There were cold waves playing up and down his spine. This was truly frightful. Some terrible responsibility rested upon him and not only had he no recollection of what it was, but he was helpless, incapacitated by an obscene mental weakness from doing anything about it.
Traitor’s Purse, Margery Allingham
~ ~ ~
Wow! What a book. Traitor’s Purse, the 11th Campion book by Margery Allingham is outstanding. I started my vacation reading a bit ahead of vacation and had a hard time putting this one down so that I got some sleep during a weekend conference before I left town. It’s that good.
Campion comes to in a hospital and has no idea who he is or where he is. The tension and anxiety build from there. Allingham expertly threads Campion through bits of remembering and heaps of not knowing to craft a tense mystery. And it’s a mystery to everyone, not just to the reader. Poor Campion is lost, floundering in a sea of things that are just beyond his reach and comprehension.
The tension and anxiety reach a fever pitch. And just when you think there’s no way the puzzle will be solved or the day will be saved, everything slides into focus. Campion is somehow himself even when he doesn’t know who he is. His ingrained habits, his underlying traits, his clear nature carry him through, and he does, of course, save the day as he always does. Although not without a few hard knocks.
“Apparently, he was a responsible person. It seemed a pity he had lost half his mind.”
While I loved the tension built by the wartime atmosphere in other books, like ECR Lorac's Murder by Matchlight or Brat Farrar, I’ve never read anything like Traitor’s Purse. Allingham and Campion became fast favorites of mine as soon as I dug into the books, and this one is top of my list right now. The story builds in such a well-crafted and well-written way. The reader bumbles along with Campion, not understanding how things fit together or what might be important, which heightens the usual feeling of the reader (in my experience at least) and ratchets up the tension that much more.

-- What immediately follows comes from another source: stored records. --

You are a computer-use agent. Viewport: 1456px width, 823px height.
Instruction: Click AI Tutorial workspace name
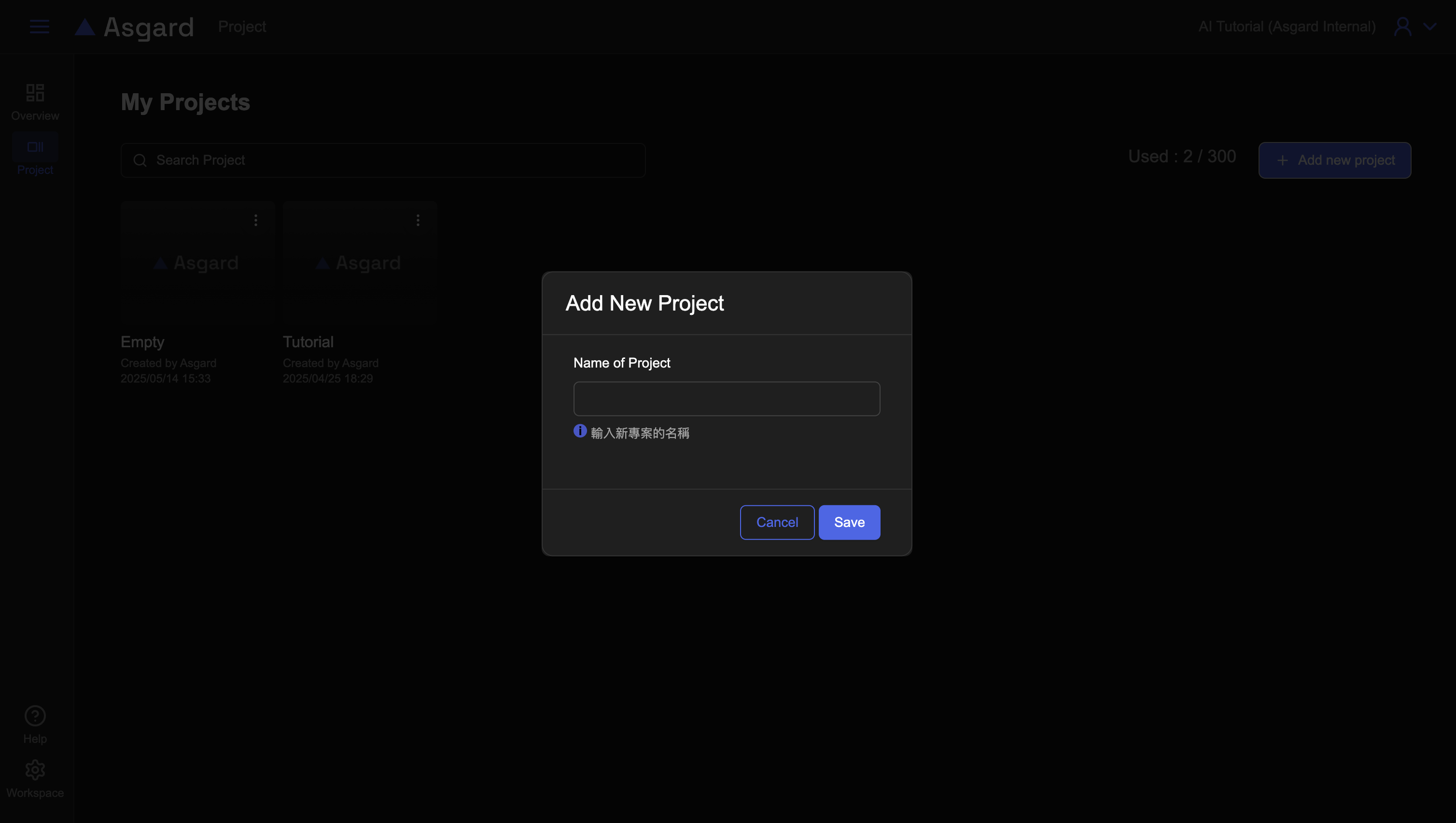1287,27
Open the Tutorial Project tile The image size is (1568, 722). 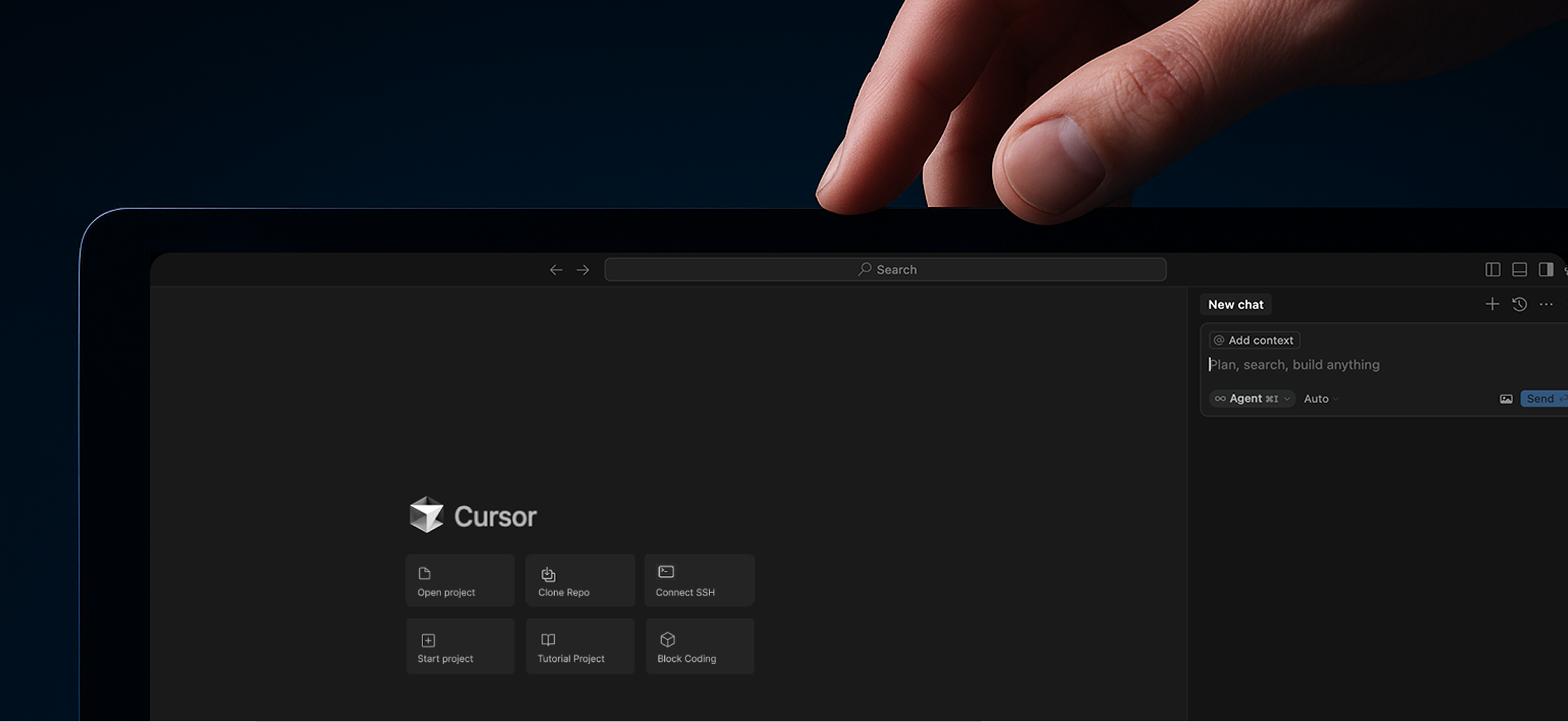pos(579,647)
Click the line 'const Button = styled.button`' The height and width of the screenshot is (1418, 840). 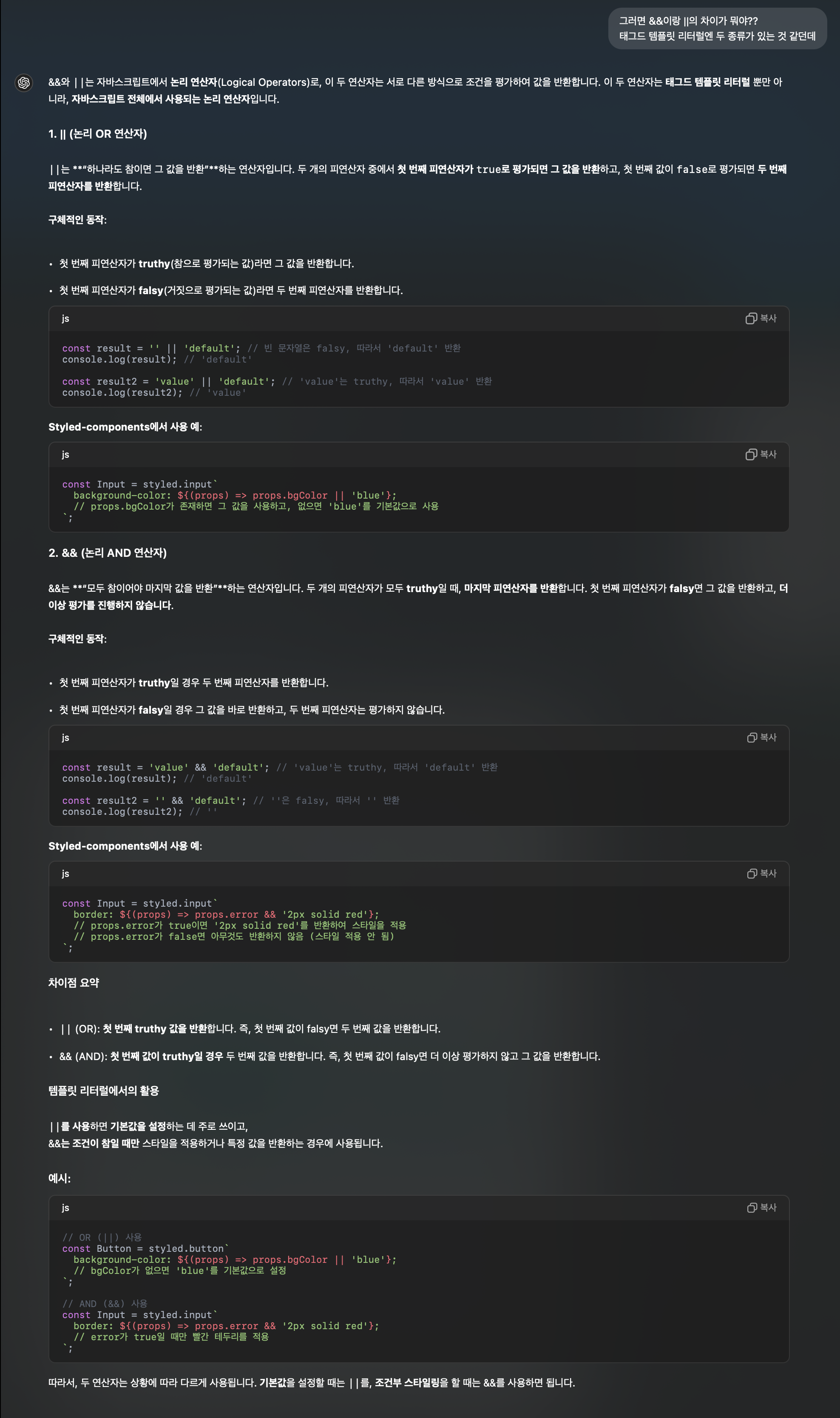(x=145, y=1248)
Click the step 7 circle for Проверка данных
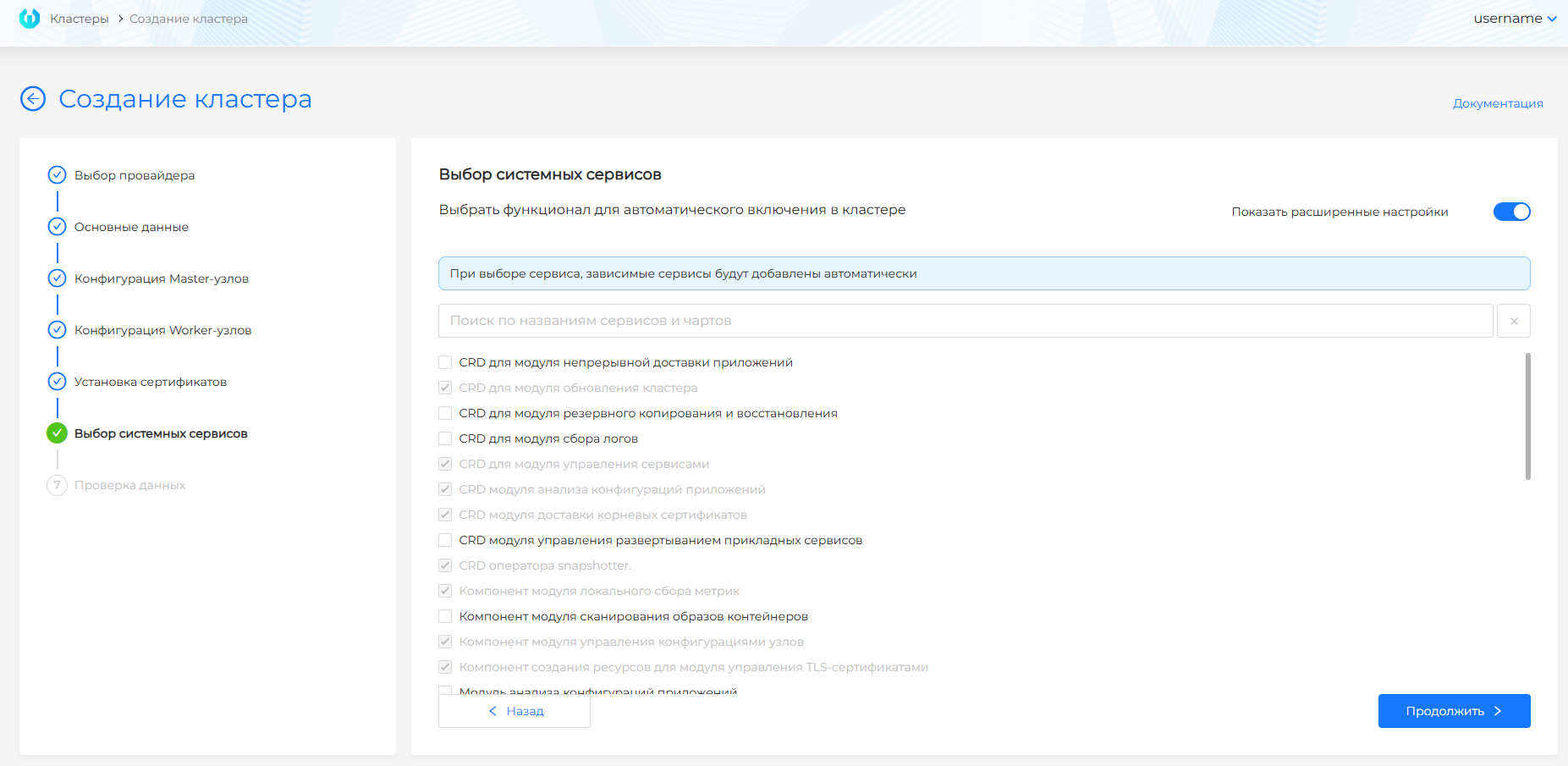 tap(56, 484)
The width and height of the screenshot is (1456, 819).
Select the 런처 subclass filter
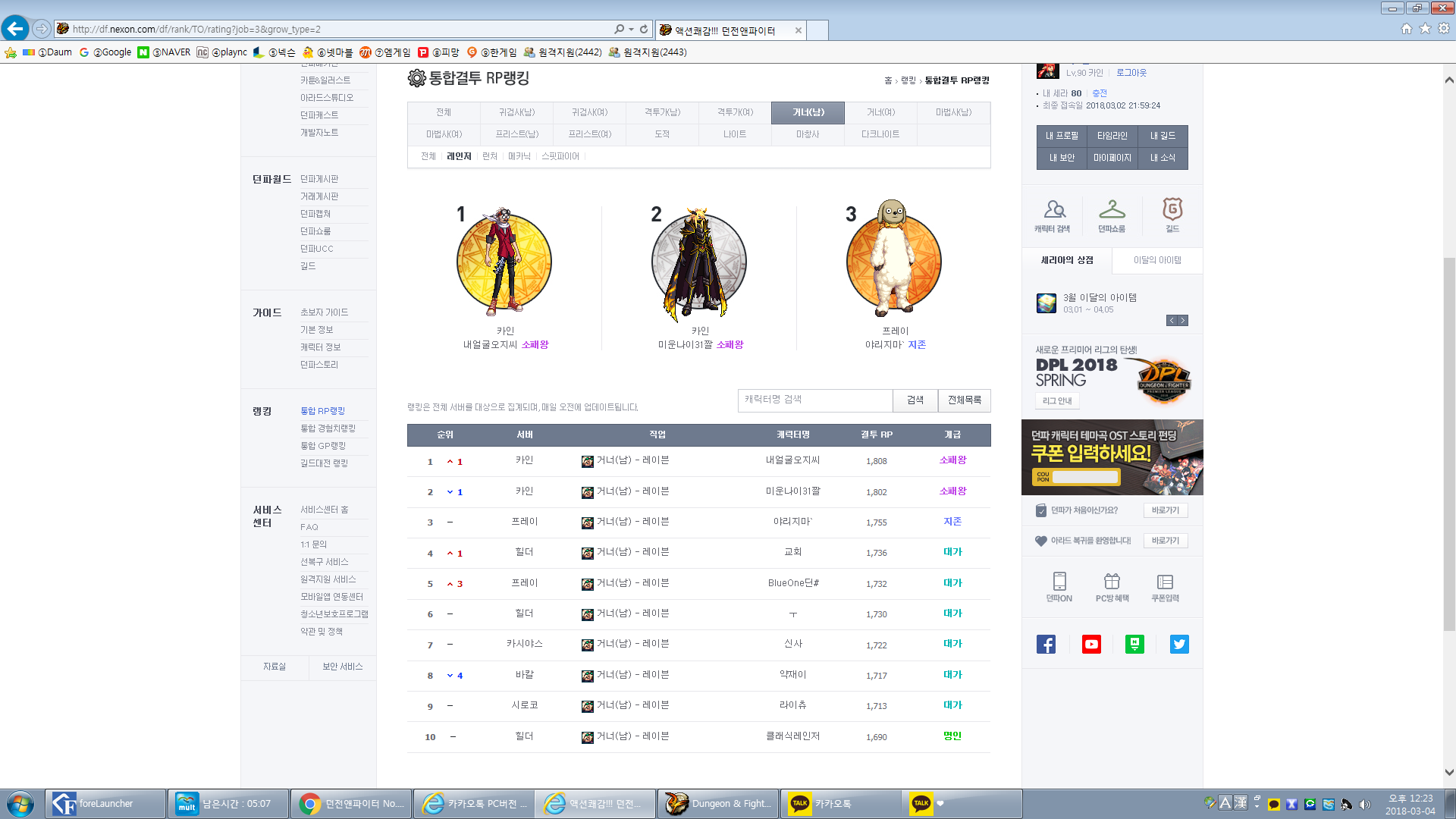click(x=490, y=156)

The ending wasn’t a classic Campion scheme. Well, not quite. It was a scheme, but the clues to how it was going to end were clearly dropped along the way and I could see where it was going and how it was going to end. Knowing that didn’t make it disappointing at all, though. Allingham’s prose and Campion’s frank outlook make the books and there are plenty of both to go around in this one. As far as wartime books go, you just cannot skip this one.